═══ Отрывок для чтения ═══

Читаем В интересах всех фронтов полностью

Над целью, сделав несколько доворотов, сбросил шестнадцать стокилограммовых бомб. Тут же поднялось десятка два световых лучей, заработала зенитная артиллерия всех трех калибров. Поскольку предстоял еще заход, летчики, прибавив моторам обороты, продолжали полет по прямой, но с небольшим снижением. Скорость и высота все время изменялись - это мешало зенитчикам вести точную стрельбу. И вот начали рваться фугасные бомбы вперемешку с зажигательными, которые горели очень ярко (температура горения зажигательной бомбы до 3000 градусов). Железнодорожных составов и на этот раз было немного: три-четыре. Одна зажигательная бомба угодила в вагон, и теперь он будет гореть, создавая точку прицеливания идущим за нами товарищам.

Мы вышли на боевой курс вторично, а вагон еще продолжал гореть. Прицелившись по нему, я нажал на кнопку сбрасывателя. И тут, в момент отрыва первой бомбы, самолет схватили лучи двух прожекторов. Маневрировать, пока не будет сброшена последняя бомба, нельзя. Когда запахло взрывчаткой, я доложил:

- Бомбы сброшены!

Летчики сразу же начали противозенитный маневр, и вскоре мы ушли от прожекторов.

═══ Материал ═══

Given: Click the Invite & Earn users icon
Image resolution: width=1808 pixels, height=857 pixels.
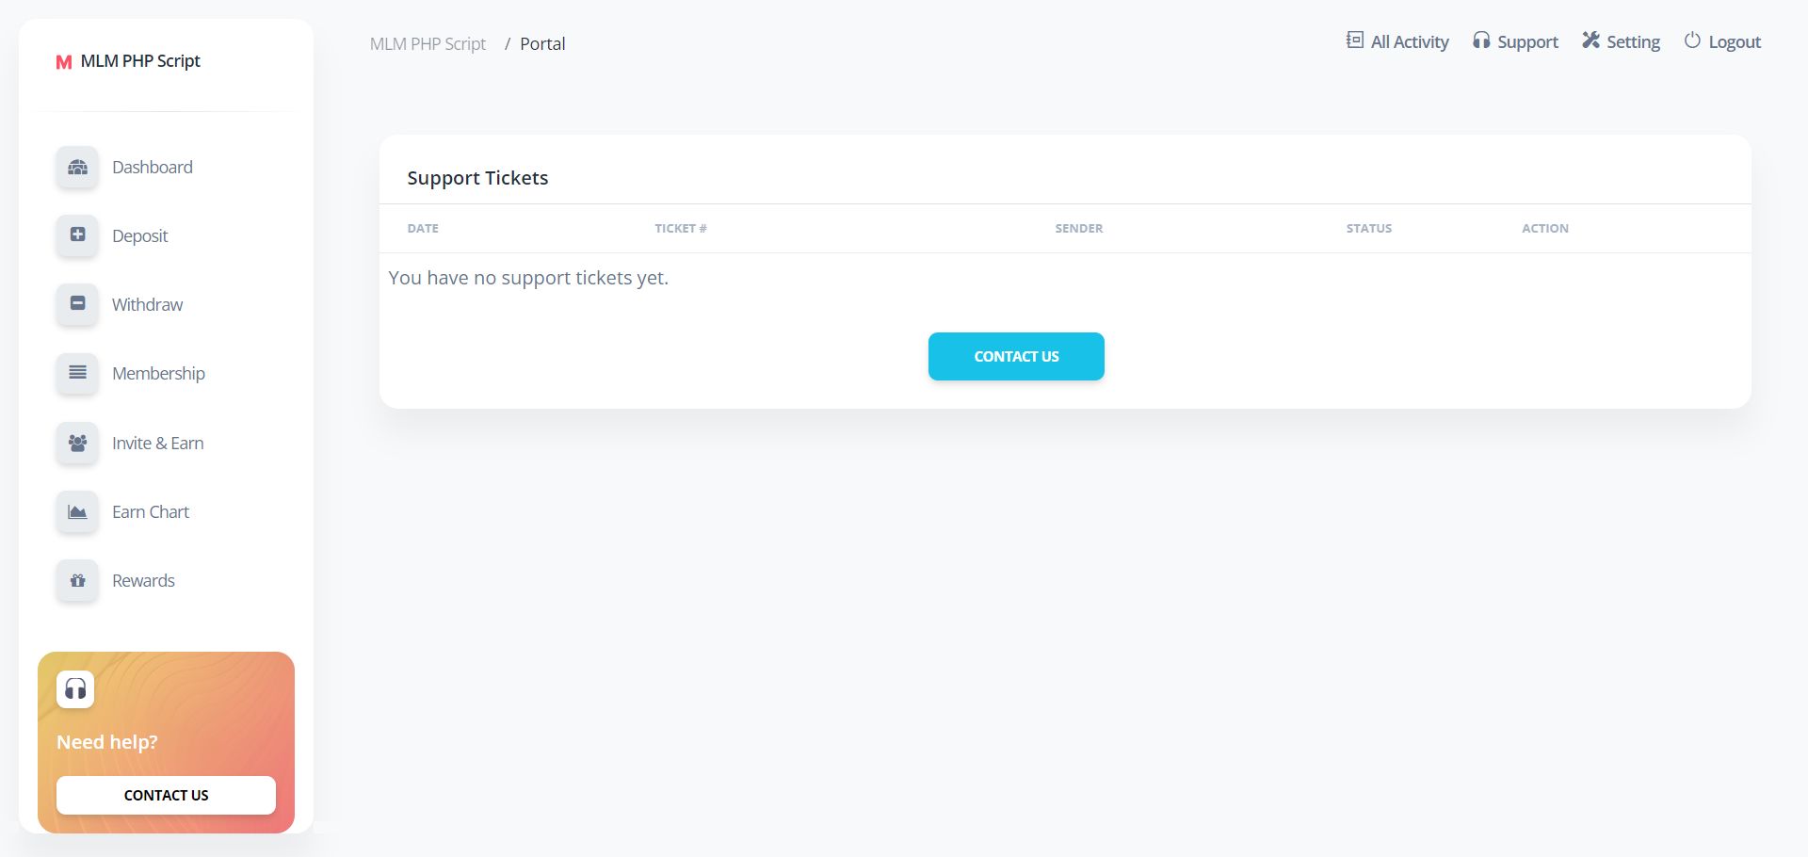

═══

- _Задание_
Перепишите отрывок о бомбардировке, начав с места, где стоят слова «Читаем В интересах», и закончив после слов «за нами товарищам.», и замените в нём «шестнадцать» на «двенадцать».

- _Ответ на задание_
Читаем В интересах всех фронтов полностью

Над целью, сделав несколько доворотов, сбросил двенадцать стокилограммовых бомб. Тут же поднялось десятка два световых лучей, заработала зенитная артиллерия всех трех калибров. Поскольку предстоял еще заход, летчики, прибавив моторам обороты, продолжали полет по прямой, но с небольшим снижением. Скорость и высота все время изменялись - это мешало зенитчикам вести точную стрельбу. И вот начали рваться фугасные бомбы вперемешку с зажигательными, которые горели очень ярко (температура горения зажигательной бомбы до 3000 градусов). Железнодорожных составов и на этот раз было немного: три-четыре. Одна зажигательная бомба угодила в вагон, и теперь он будет гореть, создавая точку прицеливания идущим за нами товарищам.